Werner Koch wk@gnupg.org
Fri, 24 Jan 2003 10:58:00 +0100

On Thu, 23 Jan 2003 22:32:44 +0200, Nikos Mavroyanopoulos said:

> I believe that secure memory should be something exceptional, and not
> to be considered standard use of libgcrypt. The benefits are good, but

I agree with you.

> and stuff he should initialize himself libgcrypt. The current situation
> is quite complicated, and can be simplified much by disabling secure memory
> by default.

However, this does not solve other initialization problems.  Well, we
could use constructors to trigger them but they are not available on
every platform.  For a single threaded application we don't have any
problems but we can get race conditions in a multi threaded

Okay, I will disable secure memory be default.

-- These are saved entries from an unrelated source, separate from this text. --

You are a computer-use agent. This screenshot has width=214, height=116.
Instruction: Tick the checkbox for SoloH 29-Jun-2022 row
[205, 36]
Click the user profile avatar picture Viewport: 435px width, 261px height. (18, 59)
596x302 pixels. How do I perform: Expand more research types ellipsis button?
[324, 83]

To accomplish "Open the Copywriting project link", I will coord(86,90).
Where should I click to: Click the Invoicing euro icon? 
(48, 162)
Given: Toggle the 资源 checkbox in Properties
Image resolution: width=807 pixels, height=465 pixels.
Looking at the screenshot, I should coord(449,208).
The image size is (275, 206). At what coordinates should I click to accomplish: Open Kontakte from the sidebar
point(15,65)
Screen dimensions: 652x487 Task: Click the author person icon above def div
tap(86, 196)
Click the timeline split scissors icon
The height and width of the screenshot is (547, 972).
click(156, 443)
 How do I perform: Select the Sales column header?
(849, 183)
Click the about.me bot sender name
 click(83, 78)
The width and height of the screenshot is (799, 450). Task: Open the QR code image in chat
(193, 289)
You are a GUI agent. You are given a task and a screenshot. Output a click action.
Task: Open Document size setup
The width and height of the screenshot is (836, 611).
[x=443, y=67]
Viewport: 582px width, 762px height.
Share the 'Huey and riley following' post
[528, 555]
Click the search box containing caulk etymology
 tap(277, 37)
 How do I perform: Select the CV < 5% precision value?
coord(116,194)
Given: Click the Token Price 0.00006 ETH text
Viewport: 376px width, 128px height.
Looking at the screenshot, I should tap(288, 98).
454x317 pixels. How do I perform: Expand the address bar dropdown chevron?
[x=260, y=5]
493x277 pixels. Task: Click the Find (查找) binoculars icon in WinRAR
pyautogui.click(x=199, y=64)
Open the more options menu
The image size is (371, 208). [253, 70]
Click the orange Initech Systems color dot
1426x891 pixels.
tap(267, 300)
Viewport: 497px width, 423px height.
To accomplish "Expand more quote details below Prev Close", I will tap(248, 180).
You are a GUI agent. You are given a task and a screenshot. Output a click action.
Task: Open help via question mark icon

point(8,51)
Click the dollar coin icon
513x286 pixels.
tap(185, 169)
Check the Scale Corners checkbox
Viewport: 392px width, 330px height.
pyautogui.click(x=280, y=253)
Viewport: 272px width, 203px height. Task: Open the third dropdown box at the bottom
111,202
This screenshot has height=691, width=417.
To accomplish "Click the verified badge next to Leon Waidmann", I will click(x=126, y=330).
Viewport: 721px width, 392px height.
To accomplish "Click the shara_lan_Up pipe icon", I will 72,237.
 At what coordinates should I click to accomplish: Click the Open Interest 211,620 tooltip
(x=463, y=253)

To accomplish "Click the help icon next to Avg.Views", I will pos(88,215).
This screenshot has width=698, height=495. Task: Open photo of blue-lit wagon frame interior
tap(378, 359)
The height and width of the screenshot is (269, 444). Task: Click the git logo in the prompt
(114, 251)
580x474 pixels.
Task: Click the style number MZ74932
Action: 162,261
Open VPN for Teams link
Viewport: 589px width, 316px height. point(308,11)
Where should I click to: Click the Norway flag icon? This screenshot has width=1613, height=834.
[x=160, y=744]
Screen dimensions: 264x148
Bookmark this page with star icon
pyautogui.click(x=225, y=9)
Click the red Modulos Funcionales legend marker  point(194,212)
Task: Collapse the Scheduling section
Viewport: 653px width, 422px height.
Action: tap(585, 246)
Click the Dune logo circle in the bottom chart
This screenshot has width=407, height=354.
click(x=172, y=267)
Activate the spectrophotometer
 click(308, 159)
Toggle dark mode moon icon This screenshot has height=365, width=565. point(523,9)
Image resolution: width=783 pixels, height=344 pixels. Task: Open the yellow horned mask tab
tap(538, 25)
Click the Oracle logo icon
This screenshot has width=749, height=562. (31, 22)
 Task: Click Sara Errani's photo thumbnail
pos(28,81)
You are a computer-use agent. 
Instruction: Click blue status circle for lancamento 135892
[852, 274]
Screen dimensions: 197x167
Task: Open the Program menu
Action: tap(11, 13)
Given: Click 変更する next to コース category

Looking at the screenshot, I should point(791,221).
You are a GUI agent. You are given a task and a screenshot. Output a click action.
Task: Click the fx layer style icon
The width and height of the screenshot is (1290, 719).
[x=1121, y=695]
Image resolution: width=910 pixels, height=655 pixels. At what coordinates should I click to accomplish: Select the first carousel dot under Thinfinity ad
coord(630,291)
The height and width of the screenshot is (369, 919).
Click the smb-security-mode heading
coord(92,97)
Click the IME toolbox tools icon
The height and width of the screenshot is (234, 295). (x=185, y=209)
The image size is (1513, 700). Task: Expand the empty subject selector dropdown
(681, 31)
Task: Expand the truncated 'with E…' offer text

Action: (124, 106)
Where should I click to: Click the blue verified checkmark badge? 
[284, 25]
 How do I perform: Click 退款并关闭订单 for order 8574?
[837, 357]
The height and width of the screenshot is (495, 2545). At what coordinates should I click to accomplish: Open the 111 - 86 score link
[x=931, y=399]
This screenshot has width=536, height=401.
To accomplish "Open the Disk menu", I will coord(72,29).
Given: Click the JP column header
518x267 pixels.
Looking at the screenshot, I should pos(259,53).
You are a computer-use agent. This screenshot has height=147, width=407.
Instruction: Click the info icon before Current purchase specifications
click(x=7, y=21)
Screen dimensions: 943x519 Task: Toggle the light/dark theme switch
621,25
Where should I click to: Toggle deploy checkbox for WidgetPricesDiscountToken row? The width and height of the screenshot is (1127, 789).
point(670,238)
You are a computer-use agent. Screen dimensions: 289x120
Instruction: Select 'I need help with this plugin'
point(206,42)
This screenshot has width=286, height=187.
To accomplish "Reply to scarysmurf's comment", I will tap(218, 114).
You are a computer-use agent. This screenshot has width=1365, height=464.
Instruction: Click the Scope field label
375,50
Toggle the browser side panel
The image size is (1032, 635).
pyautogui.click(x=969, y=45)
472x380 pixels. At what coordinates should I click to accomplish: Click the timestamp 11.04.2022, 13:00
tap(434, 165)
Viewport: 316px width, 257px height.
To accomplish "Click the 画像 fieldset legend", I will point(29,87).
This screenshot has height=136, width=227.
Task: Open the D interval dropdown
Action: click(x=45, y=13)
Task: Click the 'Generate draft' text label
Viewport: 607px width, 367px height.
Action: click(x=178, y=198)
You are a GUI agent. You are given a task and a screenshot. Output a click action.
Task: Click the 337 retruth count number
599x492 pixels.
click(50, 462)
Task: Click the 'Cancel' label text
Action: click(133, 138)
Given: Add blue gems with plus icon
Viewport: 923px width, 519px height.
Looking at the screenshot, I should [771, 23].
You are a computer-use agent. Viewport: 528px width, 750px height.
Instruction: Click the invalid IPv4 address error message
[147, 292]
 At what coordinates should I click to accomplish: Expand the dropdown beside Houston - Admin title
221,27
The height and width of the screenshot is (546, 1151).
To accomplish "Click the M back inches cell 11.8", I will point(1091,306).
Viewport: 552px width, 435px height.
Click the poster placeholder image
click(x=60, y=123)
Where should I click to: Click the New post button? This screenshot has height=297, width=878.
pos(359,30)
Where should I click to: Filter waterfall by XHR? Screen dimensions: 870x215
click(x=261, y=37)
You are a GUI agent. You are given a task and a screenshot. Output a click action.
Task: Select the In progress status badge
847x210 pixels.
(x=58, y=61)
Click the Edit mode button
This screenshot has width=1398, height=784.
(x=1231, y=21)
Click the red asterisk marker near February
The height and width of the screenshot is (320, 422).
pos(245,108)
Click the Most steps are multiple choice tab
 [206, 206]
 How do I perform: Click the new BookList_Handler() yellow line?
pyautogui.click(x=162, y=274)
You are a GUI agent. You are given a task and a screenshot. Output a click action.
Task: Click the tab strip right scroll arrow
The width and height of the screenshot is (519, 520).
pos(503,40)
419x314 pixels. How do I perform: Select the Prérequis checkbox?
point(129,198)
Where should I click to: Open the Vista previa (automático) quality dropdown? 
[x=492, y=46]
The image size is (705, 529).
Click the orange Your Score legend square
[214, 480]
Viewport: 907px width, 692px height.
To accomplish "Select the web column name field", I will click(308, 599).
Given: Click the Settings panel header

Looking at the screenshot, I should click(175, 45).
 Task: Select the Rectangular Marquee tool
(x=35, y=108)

> Also printing errors to stderr by default is dangerous (stderr is actually
> fd 2, and in servers it is not stderr). Libgcrypt might write "please do some

I have to disagree here.  stderr is the designated stream for error
messages and all well behaving software does it like this.
Applications which take stderr as data input are broken (telnet is not
a problem anymore since ssh gets it right).  Even libc writes to
stderr, I don't even need to talk about gnome or kde libs.

OTOH, a library should only print severe error messages and that is
what Libgcrypt does - double initialization is a bug and it is better
to let the programmer/user know about this.  Such diagnostics are
essential for bug tracking.

Regarding the "not enough random bytes available (need %d bytes)\n"
message, you are right. It should be replaced by a callback mechanism.